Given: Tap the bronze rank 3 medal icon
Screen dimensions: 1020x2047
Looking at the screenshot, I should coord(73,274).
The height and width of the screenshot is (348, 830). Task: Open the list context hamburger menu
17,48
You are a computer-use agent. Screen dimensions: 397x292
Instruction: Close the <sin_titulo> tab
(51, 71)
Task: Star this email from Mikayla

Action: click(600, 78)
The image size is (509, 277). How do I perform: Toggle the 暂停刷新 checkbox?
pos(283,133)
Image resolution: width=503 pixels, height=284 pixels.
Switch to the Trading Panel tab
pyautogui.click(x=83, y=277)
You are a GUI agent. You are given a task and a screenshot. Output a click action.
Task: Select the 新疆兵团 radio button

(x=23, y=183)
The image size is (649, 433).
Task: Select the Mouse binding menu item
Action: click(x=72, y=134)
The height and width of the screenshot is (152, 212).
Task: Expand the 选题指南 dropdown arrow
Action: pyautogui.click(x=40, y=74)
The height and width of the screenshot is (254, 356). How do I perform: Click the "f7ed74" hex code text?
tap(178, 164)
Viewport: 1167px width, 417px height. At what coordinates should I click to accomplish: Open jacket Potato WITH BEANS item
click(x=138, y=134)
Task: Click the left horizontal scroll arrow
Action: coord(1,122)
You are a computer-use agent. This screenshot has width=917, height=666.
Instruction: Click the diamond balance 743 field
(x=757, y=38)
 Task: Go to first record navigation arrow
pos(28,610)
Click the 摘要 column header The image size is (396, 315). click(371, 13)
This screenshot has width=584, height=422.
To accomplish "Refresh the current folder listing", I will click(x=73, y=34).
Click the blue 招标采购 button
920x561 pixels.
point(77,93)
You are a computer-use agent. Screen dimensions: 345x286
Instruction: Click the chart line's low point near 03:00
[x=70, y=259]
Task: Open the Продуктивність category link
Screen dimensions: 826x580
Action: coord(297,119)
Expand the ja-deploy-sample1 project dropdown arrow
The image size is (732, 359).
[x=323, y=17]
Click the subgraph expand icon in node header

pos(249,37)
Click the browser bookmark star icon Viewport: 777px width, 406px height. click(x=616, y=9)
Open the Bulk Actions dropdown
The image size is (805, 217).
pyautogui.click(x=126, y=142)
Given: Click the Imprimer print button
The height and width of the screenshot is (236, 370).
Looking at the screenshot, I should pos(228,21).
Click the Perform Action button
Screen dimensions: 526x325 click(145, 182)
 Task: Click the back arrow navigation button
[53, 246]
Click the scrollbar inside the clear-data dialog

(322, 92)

§

Exercise aim
Would you return all of the material exactly as written?

Written answer
Given: Tap the bronze rank 3 medal icon
Screen dimensions: 1020x2047
Looking at the screenshot, I should coord(73,274).
The height and width of the screenshot is (348, 830). Task: Open the list context hamburger menu
17,48
You are a computer-use agent. Screen dimensions: 397x292
Instruction: Close the <sin_titulo> tab
(51, 71)
Task: Star this email from Mikayla

Action: click(600, 78)
The image size is (509, 277). How do I perform: Toggle the 暂停刷新 checkbox?
pos(283,133)
Image resolution: width=503 pixels, height=284 pixels.
Switch to the Trading Panel tab
pyautogui.click(x=83, y=277)
You are a GUI agent. You are given a task and a screenshot. Output a click action.
Task: Select the 新疆兵团 radio button

(x=23, y=183)
The image size is (649, 433).
Task: Select the Mouse binding menu item
Action: click(x=72, y=134)
The height and width of the screenshot is (152, 212).
Task: Expand the 选题指南 dropdown arrow
Action: pyautogui.click(x=40, y=74)
The height and width of the screenshot is (254, 356). How do I perform: Click the "f7ed74" hex code text?
tap(178, 164)
Viewport: 1167px width, 417px height. At what coordinates should I click to accomplish: Open jacket Potato WITH BEANS item
click(x=138, y=134)
Task: Click the left horizontal scroll arrow
Action: coord(1,122)
You are a computer-use agent. This screenshot has width=917, height=666.
Instruction: Click the diamond balance 743 field
(x=757, y=38)
 Task: Go to first record navigation arrow
pos(28,610)
Click the 摘要 column header The image size is (396, 315). click(371, 13)
This screenshot has width=584, height=422.
To accomplish "Refresh the current folder listing", I will click(x=73, y=34).
Click the blue 招标采购 button
920x561 pixels.
point(77,93)
You are a computer-use agent. Screen dimensions: 345x286
Instruction: Click the chart line's low point near 03:00
[x=70, y=259]
Task: Open the Продуктивність category link
Screen dimensions: 826x580
Action: coord(297,119)
Expand the ja-deploy-sample1 project dropdown arrow
The image size is (732, 359).
[x=323, y=17]
Click the subgraph expand icon in node header

pos(249,37)
Click the browser bookmark star icon Viewport: 777px width, 406px height. click(x=616, y=9)
Open the Bulk Actions dropdown
The image size is (805, 217).
pyautogui.click(x=126, y=142)
Given: Click the Imprimer print button
The height and width of the screenshot is (236, 370).
Looking at the screenshot, I should pos(228,21).
Click the Perform Action button
Screen dimensions: 526x325 click(145, 182)
 Task: Click the back arrow navigation button
[53, 246]
Click the scrollbar inside the clear-data dialog

(322, 92)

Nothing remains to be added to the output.